Oil prices fall as economy slumps
DENVER (AP) — Crude futures retreated for a second consecutive day as the government released more disheartening economic data and another report suggesting further erosion in energy demand.
Light, sweet crude for February delivery fell 93 cents to $41.52 a barrel on the New York Mercantile Exchange. On Wednesday, prices tumbled more than 12 percent in the largest single-day percentage decline since September 2001.
A sharp decline in energy spending was outlined in a weekly report of natural gas storage levels last week, which fell less than expected.
Inventories held in underground storage in the lower 48 states fell by 47 billion cubic feet to about 2.83 trillion cubic feet, according to the Energy Information Administration.
Analysts had expected a drop of between 78 billion to 83 billion cubic feet, according to a survey by Platts, the energy information arm of McGraw-Hill Cos.
After the report, natural gas for February delivery fell nearly five percent.
The natural gas figures were released a day after EIA said inventories of commercial crude rose 6.7 million barrels, much higher than the 1.5 million-barrel build expected by analysts.
Crude has become so cheap, traders who are taking delivery have begun storing it at sea to sell at a later date.
"Demand is going to be lower than expected and we still have a lot of oil out there in tanks and storage," said Michael Lynch, president of Strategic Energy & Economic Research Inc. "Inventories are high in terms of barrels but when you think of the fact that demand is down they're very high."
Analyst Phil Flynn of Alaron Trading Corp. believes oil prices could drop below $35 a barrel again, as they did last month, before rebounding.
"Right now our oil supplies are more than ample. I mean, you can almost say that we have an oil glut right now," he said. "The only thing that I think is going to get prices up sustainably for the long run is a big improvement in the economy."

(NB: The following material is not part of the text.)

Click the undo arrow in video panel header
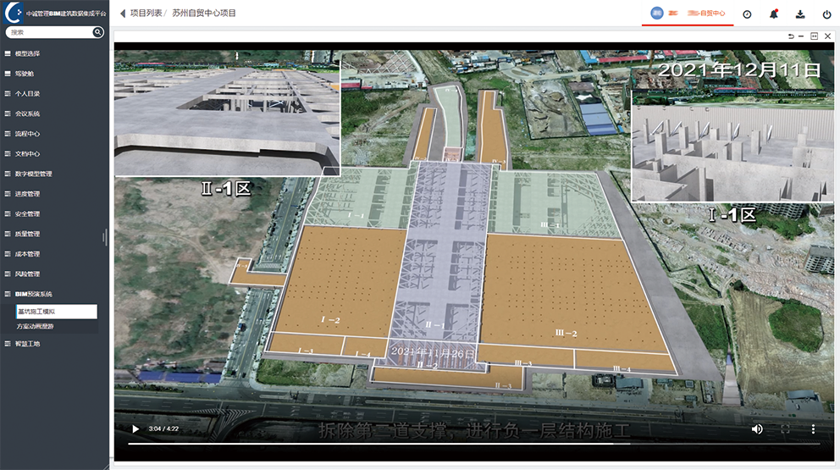840x470 pixels. pos(791,36)

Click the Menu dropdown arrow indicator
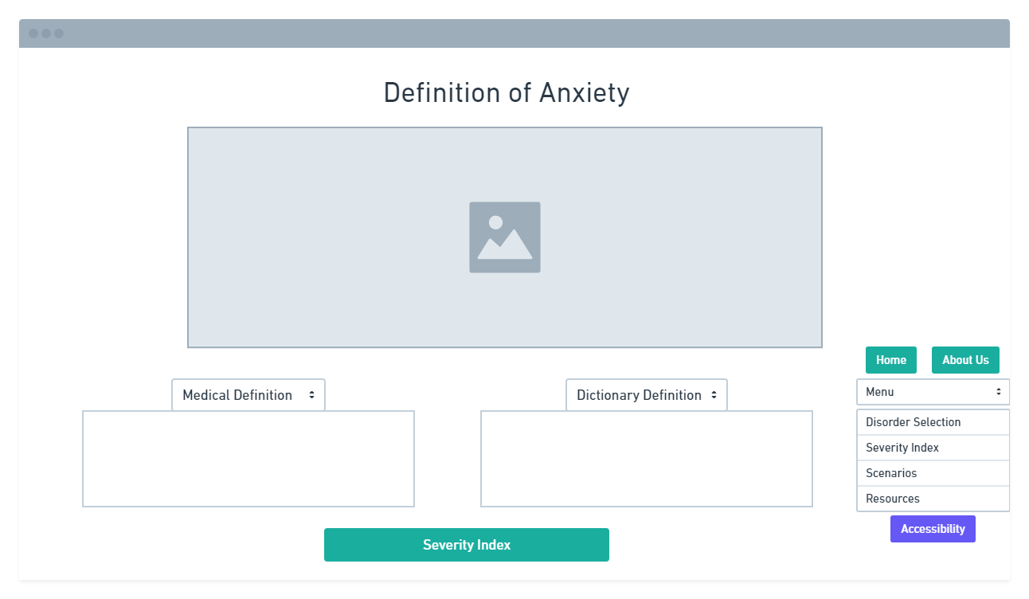[999, 392]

Yet almost every time a new spate of economic data is released, it points to a long and painful downturn. Yesterday, president-elect Barack Obama said the recession could "linger for years" unless Congress pumps unprecedented sums from Washington into the economy.
Energy prices mirrored a drop on Wall Street as investors pulled back after seeing how many people continue to seek unemployment benefits and more bad news from retailers.
The Labor Department said 4.61 million people continued to seek jobless benefits, up 101,000. That exceeded analysts' expectations of 4.5 million and was the highest level since November 1982, when the nation was emerging from a steep recession, though the labor force has grown by about half since then.
Even as crude prices drop, US motorists may have seen the last of $1.70 gasoline at least through the summer, Oil Price Information Service analyst Tom Kloza said.
The retail price has risen from $1.61 a gallon on December 30 to $1.76 a gallon as of yesterday, according to auto club AAA, the Oil Price Information Service and Wright Express. Overnight, gas prices rose 3.5 cents.
A combination of factors has triggered the climb, including a jump in wholesale gasoline prices paid by retailers and passed on to consumers. The period from President's Day to Memorial Day typically brings higher prices.